Lately, I have been scanning objects directly on my scanner bed, photographing them with the scanner as my camera. I like the quality of the image, the narrow depth of field, the odd flatness of the forms, the quick drop-off to darkness that the scanner light produces. I like how direct working on the computer is, how I am able to move objects in and out of my work, work on impulse, yield to whatever bits of inspiration visit me.

Someone asked me recently, when I was telling them about the problems I was having scraping fish scales off my scanner bed, they asked, "How can you scan a fish, don't you have to close the cover?" Well, you don't have to close the cover and you can scan an amazing variety of things and your scanner won't care very much. Pine needles, cut grass, water-soaked paper, eggs, pieces of concrete, painted sticks, my daughter's foot, the side of my face and almost every kind of leaf and flower from my garden have all found their way into my computer though my scanner. I've even dumped sand on scanner glass for a piece I'm working on about an underground house.
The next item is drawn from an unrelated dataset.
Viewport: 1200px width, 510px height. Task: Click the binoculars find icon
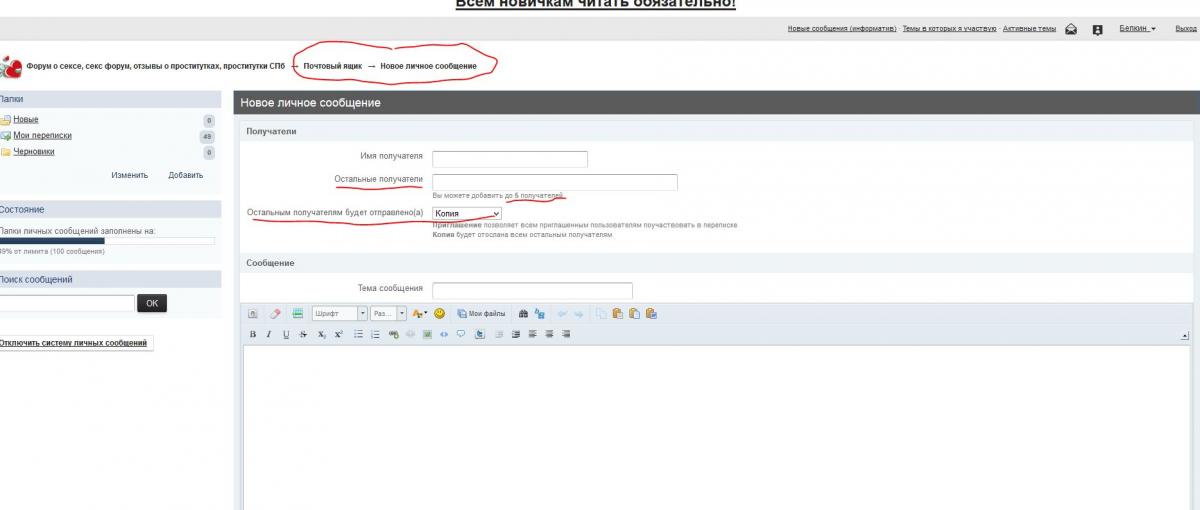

I make art about the things around me, about my wife and children, my days living in Spain, about old things that I find, about growing things. I like how the computer allows me to bring images from many sources together and make them feel part of a larger thing. The idea that I can pick up some writing from a ten-year old sketch book, lay it down on an old piece of wood that I found and float over this a gate made from a 3-D program is amazing to me. I like the marriage of text, of real objects and virtual objects. I like pushing the computer to be spiritual, to show emotion, to be a little loose and ragged. I don't know if I have done this yet but it is my goal as my art becomes more and more at home in this remarkable digital world.